Rated Four Diamonds by AAA, the Inn is a Victorian-style masterpiece presided over by the Hoches with the type of hospitality and attentiveness usually reserved for when royalty would visit a local London inn during Victorian times.
Innisfree hospitality begins at check-in when champagne or wine is offered to arriving guests who sip their welcome drinks on a wrap-around veranda overlooking shimmering Lake Glenville, called one of the ten most beautiful lakes in the nation. The backdrop showcased a vista of the Blue Ridge Mountains.
During our stay we were shown the public observatory, with its higher, more expansive third-floor view of Glenville’s surrounding beauty.
Evenings found guests sipping wine and cheese and morning breakfast was served in the parlor for guests staying in the inn. Those staying in the Garden House below had breakfast bedside or on their room’s balconies.
One breakfast consisted of quiche, bacon, asparagus stalks, grilled grape tomatoes, a peaches/grapes/blueberries/cantaloupe fruit cup, two fresh blueberry muffins, orange juice, and in-room Folgers or Starbucks coffee.
Each one of the ten rooms in the Inn and Garden House are named for famous English authors and are individually furnished with luxurious period antiques, configured differently to fit the contours of an English mansion.
Our weekend entourage consisted of three couples, who enjoyed pristine air and mountain views, as well as the camaraderie, and visits to Cashiers, the small town near Glenville at the crossroads of US 64 and NC 107.

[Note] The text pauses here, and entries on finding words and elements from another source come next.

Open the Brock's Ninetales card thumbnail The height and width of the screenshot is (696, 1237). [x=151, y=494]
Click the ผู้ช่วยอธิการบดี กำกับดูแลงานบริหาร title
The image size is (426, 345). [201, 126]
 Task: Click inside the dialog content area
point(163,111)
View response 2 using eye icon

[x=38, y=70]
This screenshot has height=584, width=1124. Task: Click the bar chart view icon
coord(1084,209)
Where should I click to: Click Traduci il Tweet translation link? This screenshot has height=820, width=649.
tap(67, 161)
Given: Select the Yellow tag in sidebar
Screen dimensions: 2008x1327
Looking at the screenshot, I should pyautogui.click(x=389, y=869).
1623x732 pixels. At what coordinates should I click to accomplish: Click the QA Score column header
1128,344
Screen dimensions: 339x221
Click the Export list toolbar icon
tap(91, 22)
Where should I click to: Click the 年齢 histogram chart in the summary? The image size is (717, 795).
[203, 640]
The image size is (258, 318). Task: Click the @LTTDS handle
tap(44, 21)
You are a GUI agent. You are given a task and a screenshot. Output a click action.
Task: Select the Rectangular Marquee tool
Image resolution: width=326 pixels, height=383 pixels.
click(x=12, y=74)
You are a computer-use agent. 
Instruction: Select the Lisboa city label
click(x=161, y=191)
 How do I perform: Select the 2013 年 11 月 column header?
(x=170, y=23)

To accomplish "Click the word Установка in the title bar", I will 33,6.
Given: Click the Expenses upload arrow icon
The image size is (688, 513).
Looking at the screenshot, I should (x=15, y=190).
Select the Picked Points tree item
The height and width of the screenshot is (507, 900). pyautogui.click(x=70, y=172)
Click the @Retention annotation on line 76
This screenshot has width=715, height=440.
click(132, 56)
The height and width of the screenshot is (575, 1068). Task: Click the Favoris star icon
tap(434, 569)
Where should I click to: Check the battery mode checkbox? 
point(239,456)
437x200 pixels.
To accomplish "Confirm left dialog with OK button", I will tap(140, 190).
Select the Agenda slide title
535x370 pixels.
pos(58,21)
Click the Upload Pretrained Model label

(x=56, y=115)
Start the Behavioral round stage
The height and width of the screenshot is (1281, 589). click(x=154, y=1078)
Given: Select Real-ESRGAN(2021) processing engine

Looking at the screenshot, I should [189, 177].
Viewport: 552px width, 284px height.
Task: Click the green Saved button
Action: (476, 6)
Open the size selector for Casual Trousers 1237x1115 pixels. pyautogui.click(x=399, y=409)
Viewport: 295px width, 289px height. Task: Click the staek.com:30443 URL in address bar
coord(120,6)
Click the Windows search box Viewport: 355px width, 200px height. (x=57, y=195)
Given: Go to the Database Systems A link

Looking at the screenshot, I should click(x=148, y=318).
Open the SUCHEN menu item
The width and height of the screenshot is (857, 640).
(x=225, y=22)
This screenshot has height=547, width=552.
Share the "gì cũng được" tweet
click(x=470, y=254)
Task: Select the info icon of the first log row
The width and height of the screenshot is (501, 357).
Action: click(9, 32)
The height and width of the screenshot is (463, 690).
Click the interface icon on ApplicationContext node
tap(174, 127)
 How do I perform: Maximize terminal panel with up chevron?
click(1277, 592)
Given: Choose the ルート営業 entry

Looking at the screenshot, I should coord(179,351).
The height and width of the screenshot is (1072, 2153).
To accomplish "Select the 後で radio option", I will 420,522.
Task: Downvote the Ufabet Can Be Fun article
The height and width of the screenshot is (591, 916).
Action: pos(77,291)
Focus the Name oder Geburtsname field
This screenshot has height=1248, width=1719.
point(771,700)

The men enjoyed rounds of golf at High Hampton Inn while the ladies scoured shops, boutiques, craft shows and outlets for bargains in jewelry, clothes and knick-knacks.
Dinner one night was at The Orchard, a restaurant seven miles from Innisfree, with excellent food and owned by two on-site brothers, that shows its popularity on summer weekend nights when reservations are required.
A mountain-cool weekend at Innisfree Inn by the Lake with shopping, golf and evening meals together was a perfect respite from the hot summer vapors of Charlotte in June.